An 83 page complaint filed with a San Diego area school includes allegations against the same teacher made by nine families. The family says it would like to see the district actually champion that as a priority, and include bullying by adults in its anti-bullying policy. Rory Devine reports.
There has been a lot of attention focused on kids bullying other kids. Now, some parents want to shift the focus to a problem they also see as pervasive - teachers bullying kids.
A former public school teacher, Judy now homeschools -- pulling her son out of his elementary school -- after she and her husband say he was bullied.
We are not using the last name of the family in order to protect their son who they say is the victim of bullying.
They say they were alerted to the alleged problem by concerned teachers.
“When staff calls you up and says there' s something going on and you need to take a stand well we did," said father Rafael.
After trying to work it out with the teacher, principal and district to no avail, the family says it realized their experience was not unique.
As a result, an 83-page complaint was filed with the district that includes allegations against the same teacher made by nine families.
“[Students] don't know when a book is going to be snatched out of their hands and thrown across the classroom,” said Judy. “They don't know if teacher is going to scream at them.”
Rafael and Judy would like to see anti-bullying policies expanded to include not just child to child bullying, but adult to child bullying as well.
They would like more training so adults know if there is bullying by teachers, coaches, any adult staff, they have an obligation to report it.
“I think it expands beyond the school we were at, I think it expands beyond the district we're at, I think it's something that occurs nationwide,” said Judy.
The family says states like Florida have policies regarding teacher bullying that encourage those who witness it to report it.
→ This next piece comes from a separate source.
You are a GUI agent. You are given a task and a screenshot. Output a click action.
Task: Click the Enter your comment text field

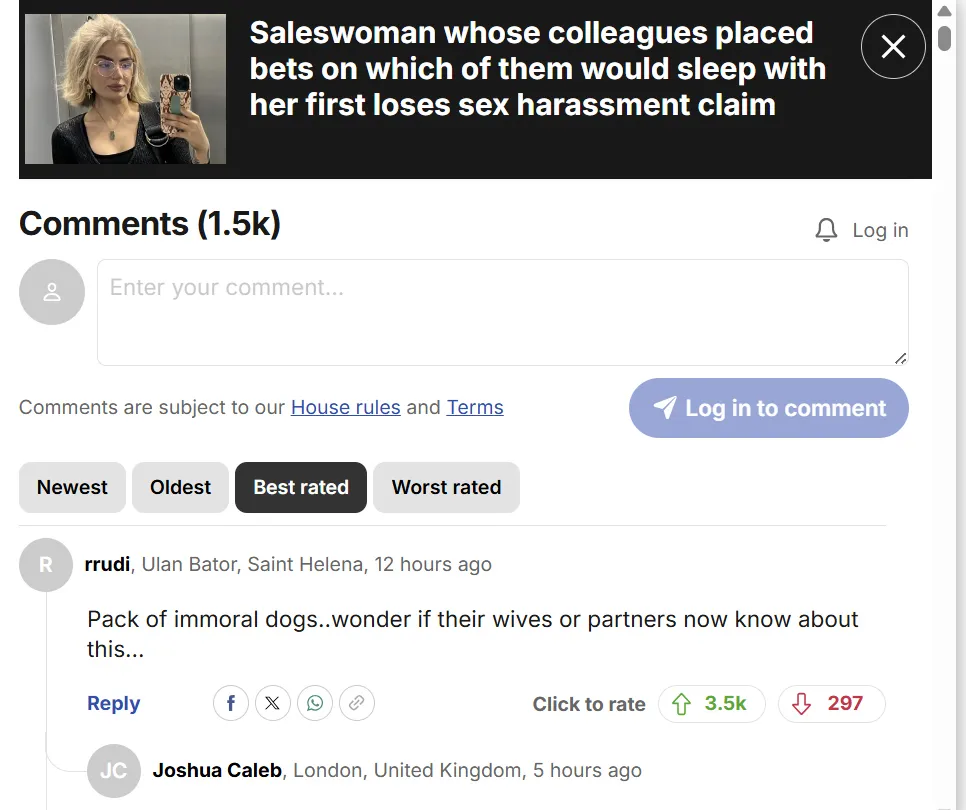point(502,312)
While San Diego Unified does have its own administrative rules and regulations about professional misconduct, the family says it would like to see the district actually champion that as a priority, and include bullying by adults in its anti-bullying policy.
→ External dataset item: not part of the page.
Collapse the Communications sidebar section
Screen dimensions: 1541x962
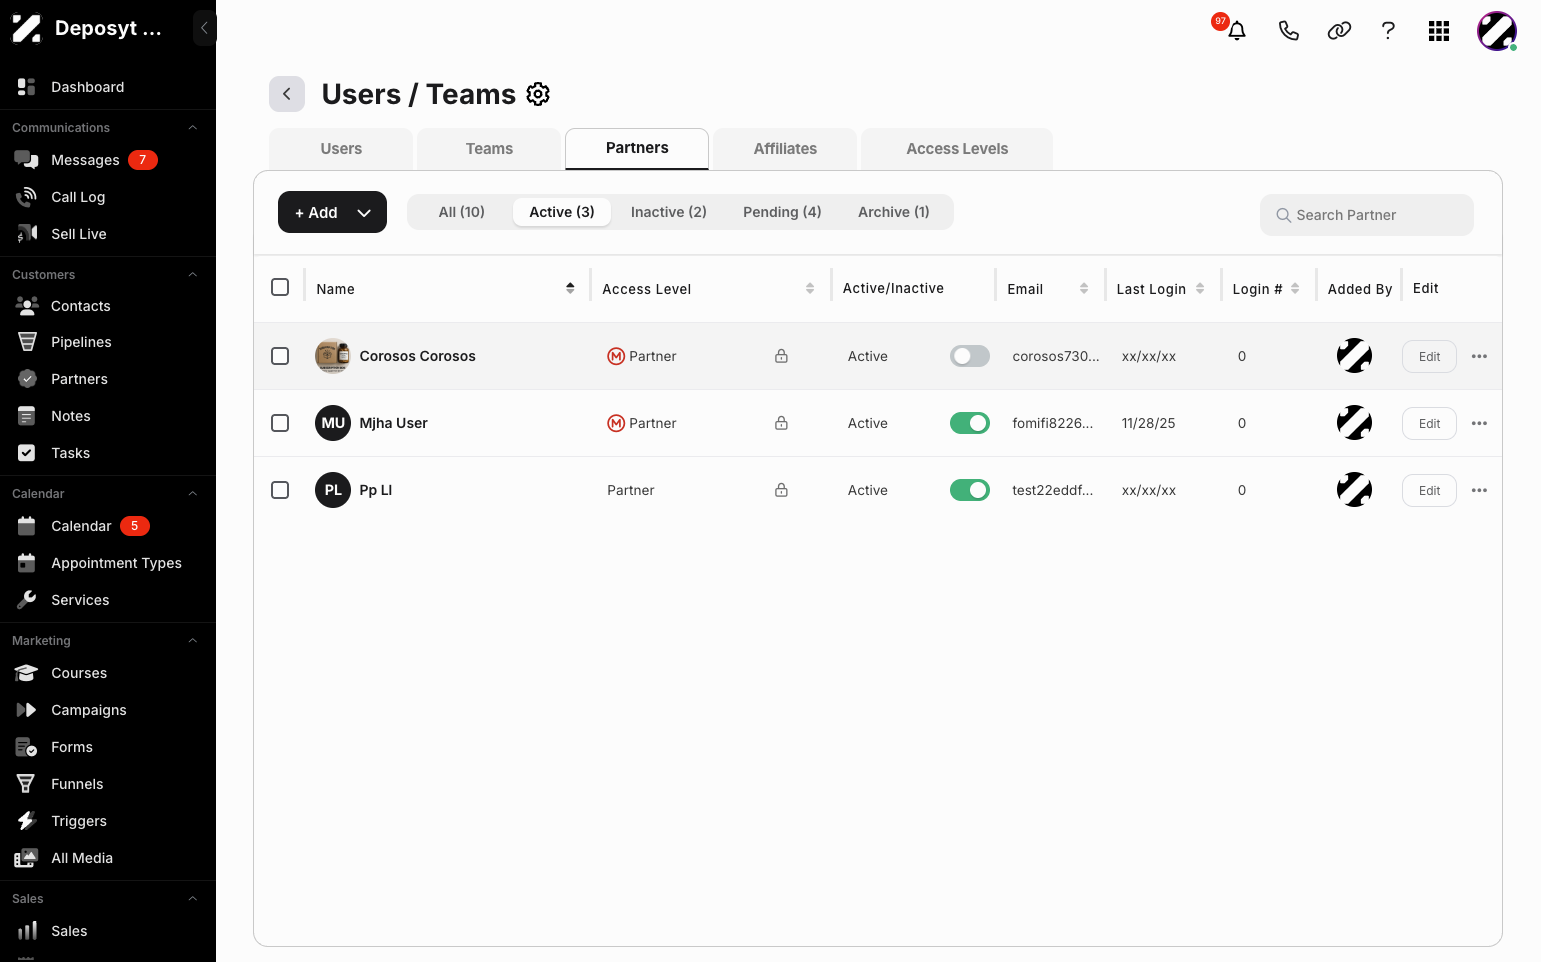(x=193, y=128)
“It needs to be expanded to include adults on campus including staff including parents anyone on campus because bullies exist in all forms shapes and sizes and ages,”
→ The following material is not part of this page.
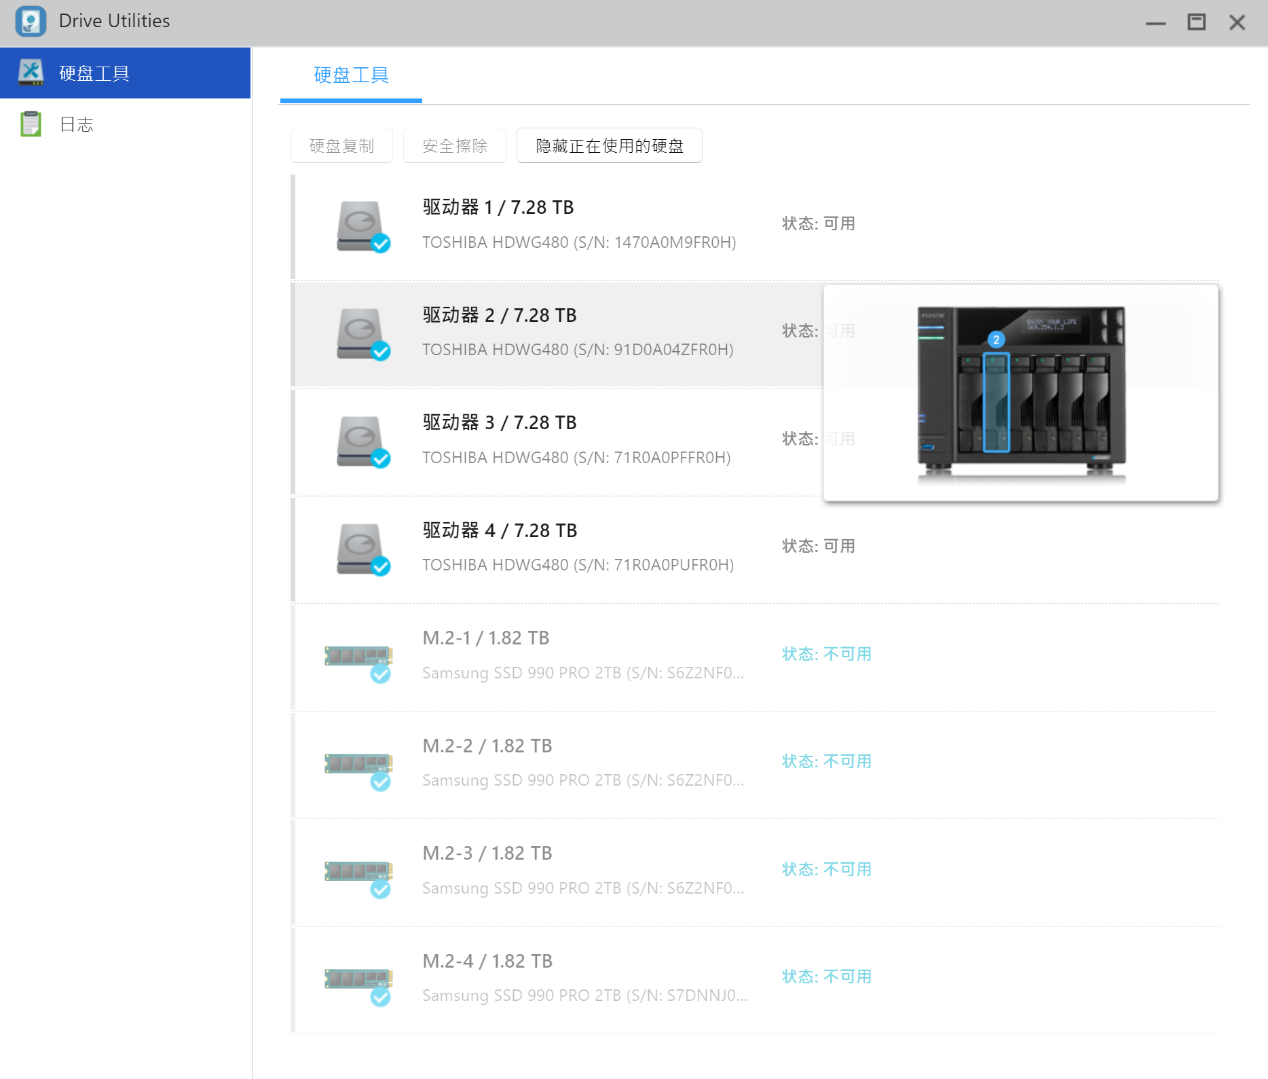
Task: Select Drive 3 hard disk icon
Action: (361, 441)
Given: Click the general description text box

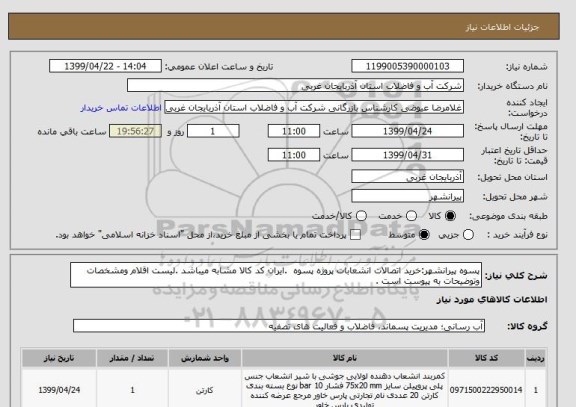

The area superintendent said there was an investigation.
He said the allegations were not accurate and the actions of the teacher did not rise to the level of bullying harassment or intimidation.
The teacher, he says, has high expectation and this was his style of teaching.
At one time, the district included the adult-to-child bullying guidelines in its safe school policy, but was advised legally to remove them because any complaints would be considered employee conduct and would fall under a personnel issue.